As of December 21st, Standard and Poor's current operating earnings estimates for the S&P 500 across the next four quarters (4th quarter 2010 through 3rd quarter 2011) are now 91.42.  This compares to their previous estimate for the same period, released November 23rd, of 90.99.

As the prospects for more vigorous economic growth in the year ahead improve, I expect to see additional improvements to their earnings estimates.

Despite trading at multi-year highs now, the S&P still remains relatively cheap, at least compared to bonds.  (13.8x forward earnings for an earnings yield of 7 1/4% vs. the 10 Year T-Note yield of 3.35%)  And yet we are beginning to see certain segments of the market where valuations have become unrealistic.  Companies like Netflix and Salesforce.com trade at multiples that are wholly unsupported by their fundamentals.  The "momentum" crowd seems intent upon pushing them to even higher, unsustainable prices.  Still, as an asset class, stocks as a whole should deliver superior risk-adjusted returns for the next year or two.

Thursday, December 16, 2010

Tonight's Money Supply Report

No surprises here.  For another week, M2 showed incremental gains week over week.

The preliminary December 6th measure stood at $8.813 trillion.  Annualized M2 growth over the past 13 weeks was 6.7% vs. annualized growth of 5.56% and 3.1% for the past 26 and 52 weeks.

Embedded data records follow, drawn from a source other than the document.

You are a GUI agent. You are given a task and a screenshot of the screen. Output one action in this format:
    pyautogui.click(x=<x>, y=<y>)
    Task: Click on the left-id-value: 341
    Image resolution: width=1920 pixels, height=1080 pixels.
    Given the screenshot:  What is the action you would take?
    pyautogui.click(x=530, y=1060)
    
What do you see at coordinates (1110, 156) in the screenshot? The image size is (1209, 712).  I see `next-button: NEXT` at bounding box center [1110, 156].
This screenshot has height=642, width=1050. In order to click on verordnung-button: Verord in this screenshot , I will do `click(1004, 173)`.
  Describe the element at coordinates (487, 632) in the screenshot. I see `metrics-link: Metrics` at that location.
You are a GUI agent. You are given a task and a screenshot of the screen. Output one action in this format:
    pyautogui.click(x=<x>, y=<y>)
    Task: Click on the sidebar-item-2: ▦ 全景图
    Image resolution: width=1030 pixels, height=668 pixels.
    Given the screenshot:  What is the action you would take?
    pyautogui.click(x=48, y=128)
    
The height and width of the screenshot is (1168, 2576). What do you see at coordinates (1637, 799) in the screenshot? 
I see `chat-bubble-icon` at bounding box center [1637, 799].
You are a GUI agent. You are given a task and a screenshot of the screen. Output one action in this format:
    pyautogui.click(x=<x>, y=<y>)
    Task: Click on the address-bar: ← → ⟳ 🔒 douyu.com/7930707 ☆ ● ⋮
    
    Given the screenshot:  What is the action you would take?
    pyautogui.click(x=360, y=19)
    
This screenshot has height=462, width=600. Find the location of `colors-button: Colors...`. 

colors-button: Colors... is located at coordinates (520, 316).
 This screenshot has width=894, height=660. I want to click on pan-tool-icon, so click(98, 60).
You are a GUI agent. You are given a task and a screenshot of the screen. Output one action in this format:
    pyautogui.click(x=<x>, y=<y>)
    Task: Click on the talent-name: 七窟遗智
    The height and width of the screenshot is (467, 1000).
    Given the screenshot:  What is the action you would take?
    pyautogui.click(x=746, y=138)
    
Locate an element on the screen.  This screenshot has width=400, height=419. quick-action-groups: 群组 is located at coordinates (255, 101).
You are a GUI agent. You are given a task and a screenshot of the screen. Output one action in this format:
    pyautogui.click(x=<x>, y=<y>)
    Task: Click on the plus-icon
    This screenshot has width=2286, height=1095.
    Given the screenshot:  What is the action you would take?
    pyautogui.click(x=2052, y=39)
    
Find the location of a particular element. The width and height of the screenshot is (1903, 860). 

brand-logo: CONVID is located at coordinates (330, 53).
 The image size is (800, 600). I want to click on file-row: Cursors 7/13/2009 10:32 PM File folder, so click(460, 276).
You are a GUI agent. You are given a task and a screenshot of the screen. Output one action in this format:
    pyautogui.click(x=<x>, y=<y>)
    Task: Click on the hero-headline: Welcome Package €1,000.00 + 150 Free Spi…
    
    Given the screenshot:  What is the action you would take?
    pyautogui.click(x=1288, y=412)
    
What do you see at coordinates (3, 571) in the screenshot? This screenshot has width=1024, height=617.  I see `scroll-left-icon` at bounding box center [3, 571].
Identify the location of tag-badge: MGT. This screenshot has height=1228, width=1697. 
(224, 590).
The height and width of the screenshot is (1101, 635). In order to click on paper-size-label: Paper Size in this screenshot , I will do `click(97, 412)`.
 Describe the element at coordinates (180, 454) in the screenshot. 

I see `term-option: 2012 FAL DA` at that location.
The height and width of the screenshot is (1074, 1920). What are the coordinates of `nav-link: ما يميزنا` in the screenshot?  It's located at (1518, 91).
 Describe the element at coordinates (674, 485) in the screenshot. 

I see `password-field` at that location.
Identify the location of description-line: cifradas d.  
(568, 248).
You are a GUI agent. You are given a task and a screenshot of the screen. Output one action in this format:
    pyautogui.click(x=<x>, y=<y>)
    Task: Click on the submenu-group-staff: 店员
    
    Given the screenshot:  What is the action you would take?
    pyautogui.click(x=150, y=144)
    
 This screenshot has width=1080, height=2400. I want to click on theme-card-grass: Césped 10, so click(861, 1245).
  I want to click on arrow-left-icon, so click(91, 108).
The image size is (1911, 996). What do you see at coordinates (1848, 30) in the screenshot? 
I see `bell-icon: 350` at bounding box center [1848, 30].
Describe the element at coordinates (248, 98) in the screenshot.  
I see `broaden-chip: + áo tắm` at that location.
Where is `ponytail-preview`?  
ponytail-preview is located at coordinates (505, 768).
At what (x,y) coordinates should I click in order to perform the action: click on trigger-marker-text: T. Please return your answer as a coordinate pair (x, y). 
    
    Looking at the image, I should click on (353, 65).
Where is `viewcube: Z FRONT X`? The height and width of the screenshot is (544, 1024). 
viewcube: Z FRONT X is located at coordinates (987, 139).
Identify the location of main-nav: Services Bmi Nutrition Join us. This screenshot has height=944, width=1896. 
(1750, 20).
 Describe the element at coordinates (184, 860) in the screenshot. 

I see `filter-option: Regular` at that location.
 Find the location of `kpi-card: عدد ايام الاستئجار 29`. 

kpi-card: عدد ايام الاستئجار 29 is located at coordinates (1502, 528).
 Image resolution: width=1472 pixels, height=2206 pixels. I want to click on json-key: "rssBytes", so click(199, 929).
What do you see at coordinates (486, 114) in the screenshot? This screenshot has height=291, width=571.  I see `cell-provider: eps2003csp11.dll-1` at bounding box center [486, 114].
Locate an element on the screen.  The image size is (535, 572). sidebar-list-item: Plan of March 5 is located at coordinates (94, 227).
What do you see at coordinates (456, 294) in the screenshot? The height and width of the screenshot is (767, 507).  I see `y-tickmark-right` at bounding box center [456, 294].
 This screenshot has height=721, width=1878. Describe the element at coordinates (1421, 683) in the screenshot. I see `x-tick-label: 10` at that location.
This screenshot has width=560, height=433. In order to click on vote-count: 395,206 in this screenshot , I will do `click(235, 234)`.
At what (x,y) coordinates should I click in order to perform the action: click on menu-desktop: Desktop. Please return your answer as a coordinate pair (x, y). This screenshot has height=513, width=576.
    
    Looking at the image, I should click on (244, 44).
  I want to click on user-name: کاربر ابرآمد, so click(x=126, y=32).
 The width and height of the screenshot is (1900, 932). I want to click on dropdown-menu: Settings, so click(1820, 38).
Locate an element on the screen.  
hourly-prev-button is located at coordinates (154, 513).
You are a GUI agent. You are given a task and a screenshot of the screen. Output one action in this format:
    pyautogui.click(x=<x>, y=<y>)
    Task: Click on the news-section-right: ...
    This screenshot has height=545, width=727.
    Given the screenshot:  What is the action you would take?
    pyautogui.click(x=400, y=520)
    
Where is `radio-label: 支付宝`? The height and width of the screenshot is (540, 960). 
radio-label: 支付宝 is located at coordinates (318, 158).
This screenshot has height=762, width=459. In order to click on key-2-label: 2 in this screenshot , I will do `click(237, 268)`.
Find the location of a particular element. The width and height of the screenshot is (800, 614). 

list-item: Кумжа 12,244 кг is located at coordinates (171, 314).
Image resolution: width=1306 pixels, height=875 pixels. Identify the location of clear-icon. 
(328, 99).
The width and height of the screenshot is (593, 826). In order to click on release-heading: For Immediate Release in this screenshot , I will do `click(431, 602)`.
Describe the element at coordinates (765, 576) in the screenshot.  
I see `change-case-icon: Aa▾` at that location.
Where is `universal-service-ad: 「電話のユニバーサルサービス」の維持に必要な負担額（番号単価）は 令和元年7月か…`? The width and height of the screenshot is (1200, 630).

The sell-off in bonds this week has been fairly spectacular.  Therefore, I would not recommend anyone take new, short positions against the 30-Year Treasury Bond.  I've closed out most of my own short positions against this security and would urge anyone else who's been short the past several months to consider locking in profits.

However, even at these prices, I would still recommend that investors avoid longer maturity Treasuries at this time.

Tuesday, December 14, 2010

Treasury Bonds In Deep Decline Today

With today's action in the Treasury bond market pits, where the March 30-Year Treasury futures are now under 120, anyone who is short might want to consider covering at least a portion of their position.

There is still no compelling reason to buy long-term Treasury bonds at these levels, but it's possible we'll see a bounce back into the low 120's that could be shorted before bonds resume their course to lower levels.

Monday, December 13, 2010

Is It Time to Short China?

If there's a common theme to the way I approach short selling, it's that I'm attracted to potential bubbles.  We can debate whether or not gold is really in a bubble state.  And I get that there is an argument to be made for being on the long side of the gold trade.  But my attraction to shorting gold is a perception of a potential bubble there.

Similarly, I am getting this sense that China is in a bubble.  What's more, their decision over the weekend not to raise their rates will only contribute to the formation of a bubble in their economy.  Their real estate market is red hot, reminiscent in some ways of the real estate bubble we experienced here before the 2007/2008 bust.  Their inflation is accelerating, though it may be unfair to focus on recent numbers as their always volatile food segment has been running around 10% recently.  Still, their broader based inflation index continues to rise.  Eventually, inflation in China must be addressed.

When it does get addressed, prices of Chinese financial assets are likely to decline as well.

There aren't many ways to take a short position against China, but one that's available to most investors in the United States is the iShares FTSE/Xinhau China 25 ETF (Symbol:  FXI).  Option contracts trade on this security, so if you're uncomfortable shorting the ETF's outright, put options are available to take a position against this index.

Thursday, December 9, 2010

Tonight's Money Supply Report

M2 continues to accelerate in the most recent money supply report released by the Federal Reserve tonight.

The preliminary November 29th measure stood at $8.812 trillion.  Annualized M2 growth over the past 13 weeks was 6.6% vs. annualized growth of 5.5% and 3.1% for the past 26 and 52 weeks.  This numbers shows a slight acceleration against last week's money supply report, but weekly fluctuations are typical.

However, the numbers do seem to suggest that the Fed's efforts to reflate are succeeding.  Hopefully the current round of quantitative easing efforts will be reconsidered or abandoned altogether.